**What the task requires**. Give back nothing but the number of lines in these entries that contain the word "browser".

Dataset entries
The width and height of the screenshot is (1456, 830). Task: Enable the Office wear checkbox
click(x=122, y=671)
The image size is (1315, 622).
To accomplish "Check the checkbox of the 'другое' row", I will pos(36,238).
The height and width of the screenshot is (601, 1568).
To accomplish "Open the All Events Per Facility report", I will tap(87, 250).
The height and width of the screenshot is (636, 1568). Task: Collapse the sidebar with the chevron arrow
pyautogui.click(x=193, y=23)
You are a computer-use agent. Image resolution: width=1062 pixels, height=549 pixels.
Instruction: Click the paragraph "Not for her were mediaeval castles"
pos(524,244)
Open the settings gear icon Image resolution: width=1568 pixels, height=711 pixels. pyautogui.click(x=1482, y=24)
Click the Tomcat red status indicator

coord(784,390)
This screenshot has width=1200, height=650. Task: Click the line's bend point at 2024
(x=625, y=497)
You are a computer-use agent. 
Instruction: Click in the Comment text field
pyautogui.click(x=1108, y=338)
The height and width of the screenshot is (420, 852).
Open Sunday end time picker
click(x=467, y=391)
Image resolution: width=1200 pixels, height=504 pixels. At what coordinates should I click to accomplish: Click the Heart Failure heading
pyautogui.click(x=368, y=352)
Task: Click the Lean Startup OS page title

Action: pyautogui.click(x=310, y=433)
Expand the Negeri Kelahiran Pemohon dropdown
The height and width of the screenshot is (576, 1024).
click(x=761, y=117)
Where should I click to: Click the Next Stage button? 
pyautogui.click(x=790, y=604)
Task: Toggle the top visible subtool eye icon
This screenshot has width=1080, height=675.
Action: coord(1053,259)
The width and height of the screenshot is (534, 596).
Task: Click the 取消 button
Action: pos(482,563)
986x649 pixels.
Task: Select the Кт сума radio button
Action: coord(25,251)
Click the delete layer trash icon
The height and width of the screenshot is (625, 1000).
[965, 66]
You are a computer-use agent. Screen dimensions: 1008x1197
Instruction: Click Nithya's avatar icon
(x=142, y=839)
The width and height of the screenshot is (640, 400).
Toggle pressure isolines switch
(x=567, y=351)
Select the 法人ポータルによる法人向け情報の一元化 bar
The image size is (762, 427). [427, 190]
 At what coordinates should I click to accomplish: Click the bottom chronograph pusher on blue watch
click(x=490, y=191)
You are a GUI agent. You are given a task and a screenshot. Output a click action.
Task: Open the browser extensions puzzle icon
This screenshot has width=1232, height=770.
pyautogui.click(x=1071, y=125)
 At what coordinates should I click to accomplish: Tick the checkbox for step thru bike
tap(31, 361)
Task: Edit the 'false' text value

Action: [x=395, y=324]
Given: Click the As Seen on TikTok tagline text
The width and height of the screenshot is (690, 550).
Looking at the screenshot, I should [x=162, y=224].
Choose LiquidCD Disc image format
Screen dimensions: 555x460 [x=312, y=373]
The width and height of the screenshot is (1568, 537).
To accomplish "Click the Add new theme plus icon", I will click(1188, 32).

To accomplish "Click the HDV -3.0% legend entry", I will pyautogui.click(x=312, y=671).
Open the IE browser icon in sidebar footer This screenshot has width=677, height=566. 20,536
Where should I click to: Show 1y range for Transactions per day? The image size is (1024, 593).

**Output below**. 2